[BEGIN]
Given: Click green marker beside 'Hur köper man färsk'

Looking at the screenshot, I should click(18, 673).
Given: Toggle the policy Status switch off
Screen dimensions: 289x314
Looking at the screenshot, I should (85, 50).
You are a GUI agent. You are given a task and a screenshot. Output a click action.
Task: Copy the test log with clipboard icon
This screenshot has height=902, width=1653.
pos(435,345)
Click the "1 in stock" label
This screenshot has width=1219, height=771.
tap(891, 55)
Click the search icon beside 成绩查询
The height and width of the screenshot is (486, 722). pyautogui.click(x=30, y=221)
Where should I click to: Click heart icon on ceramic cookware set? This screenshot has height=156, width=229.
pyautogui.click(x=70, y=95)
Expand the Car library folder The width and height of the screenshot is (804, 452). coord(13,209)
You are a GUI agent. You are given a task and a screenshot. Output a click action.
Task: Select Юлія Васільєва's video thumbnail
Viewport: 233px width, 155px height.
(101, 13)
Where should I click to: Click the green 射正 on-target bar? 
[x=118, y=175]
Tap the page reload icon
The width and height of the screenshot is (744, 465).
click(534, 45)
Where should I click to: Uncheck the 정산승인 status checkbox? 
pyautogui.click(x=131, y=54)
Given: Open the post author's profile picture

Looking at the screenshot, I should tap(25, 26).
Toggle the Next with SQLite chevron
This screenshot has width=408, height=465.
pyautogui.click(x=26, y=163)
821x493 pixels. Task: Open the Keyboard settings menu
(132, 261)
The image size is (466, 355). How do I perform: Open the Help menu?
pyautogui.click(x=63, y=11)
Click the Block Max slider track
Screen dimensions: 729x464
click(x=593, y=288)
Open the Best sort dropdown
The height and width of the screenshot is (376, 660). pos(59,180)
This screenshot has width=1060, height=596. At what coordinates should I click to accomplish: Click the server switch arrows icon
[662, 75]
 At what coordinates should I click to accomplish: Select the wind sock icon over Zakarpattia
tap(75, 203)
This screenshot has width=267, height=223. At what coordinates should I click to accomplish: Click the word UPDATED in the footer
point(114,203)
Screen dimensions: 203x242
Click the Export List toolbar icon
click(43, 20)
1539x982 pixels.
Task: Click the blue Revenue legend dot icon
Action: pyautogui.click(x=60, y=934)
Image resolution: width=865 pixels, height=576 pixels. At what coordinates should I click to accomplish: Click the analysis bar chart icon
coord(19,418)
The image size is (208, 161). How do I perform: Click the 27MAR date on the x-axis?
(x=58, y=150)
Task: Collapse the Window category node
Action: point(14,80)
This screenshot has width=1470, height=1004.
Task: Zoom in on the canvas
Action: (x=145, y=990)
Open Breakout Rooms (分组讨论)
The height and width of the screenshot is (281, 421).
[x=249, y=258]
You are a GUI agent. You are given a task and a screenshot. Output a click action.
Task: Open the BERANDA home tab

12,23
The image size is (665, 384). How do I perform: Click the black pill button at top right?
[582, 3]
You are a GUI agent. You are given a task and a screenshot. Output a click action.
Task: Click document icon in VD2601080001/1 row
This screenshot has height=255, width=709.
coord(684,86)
[END]
TASK OBJECTIVE ▸ Copy out all of the material above line for line, without changing anything.

RESPONSE TO THE EXERCISE ▸
Given: Click green marker beside 'Hur köper man färsk'

Looking at the screenshot, I should click(18, 673).
Given: Toggle the policy Status switch off
Screen dimensions: 289x314
Looking at the screenshot, I should (85, 50).
You are a GUI agent. You are given a task and a screenshot. Output a click action.
Task: Copy the test log with clipboard icon
This screenshot has height=902, width=1653.
pos(435,345)
Click the "1 in stock" label
This screenshot has width=1219, height=771.
tap(891, 55)
Click the search icon beside 成绩查询
The height and width of the screenshot is (486, 722). pyautogui.click(x=30, y=221)
Where should I click to: Click heart icon on ceramic cookware set? This screenshot has height=156, width=229.
pyautogui.click(x=70, y=95)
Expand the Car library folder The width and height of the screenshot is (804, 452). coord(13,209)
You are a GUI agent. You are given a task and a screenshot. Output a click action.
Task: Select Юлія Васільєва's video thumbnail
Viewport: 233px width, 155px height.
(101, 13)
Where should I click to: Click the green 射正 on-target bar? 
[x=118, y=175]
Tap the page reload icon
The width and height of the screenshot is (744, 465).
click(534, 45)
Where should I click to: Uncheck the 정산승인 status checkbox? 
pyautogui.click(x=131, y=54)
Given: Open the post author's profile picture

Looking at the screenshot, I should tap(25, 26).
Toggle the Next with SQLite chevron
This screenshot has width=408, height=465.
pyautogui.click(x=26, y=163)
821x493 pixels. Task: Open the Keyboard settings menu
(132, 261)
The image size is (466, 355). How do I perform: Open the Help menu?
pyautogui.click(x=63, y=11)
Click the Block Max slider track
Screen dimensions: 729x464
click(x=593, y=288)
Open the Best sort dropdown
The height and width of the screenshot is (376, 660). pos(59,180)
This screenshot has width=1060, height=596. At what coordinates should I click to accomplish: Click the server switch arrows icon
[662, 75]
 At what coordinates should I click to accomplish: Select the wind sock icon over Zakarpattia
tap(75, 203)
This screenshot has width=267, height=223. At what coordinates should I click to accomplish: Click the word UPDATED in the footer
point(114,203)
Screen dimensions: 203x242
Click the Export List toolbar icon
click(43, 20)
1539x982 pixels.
Task: Click the blue Revenue legend dot icon
Action: pyautogui.click(x=60, y=934)
Image resolution: width=865 pixels, height=576 pixels. At what coordinates should I click to accomplish: Click the analysis bar chart icon
coord(19,418)
The image size is (208, 161). How do I perform: Click the 27MAR date on the x-axis?
(x=58, y=150)
Task: Collapse the Window category node
Action: point(14,80)
This screenshot has width=1470, height=1004.
Task: Zoom in on the canvas
Action: (x=145, y=990)
Open Breakout Rooms (分组讨论)
The height and width of the screenshot is (281, 421).
[x=249, y=258]
You are a GUI agent. You are given a task and a screenshot. Output a click action.
Task: Open the BERANDA home tab

12,23
The image size is (665, 384). How do I perform: Click the black pill button at top right?
[582, 3]
You are a GUI agent. You are given a task and a screenshot. Output a click action.
Task: Click document icon in VD2601080001/1 row
This screenshot has height=255, width=709.
coord(684,86)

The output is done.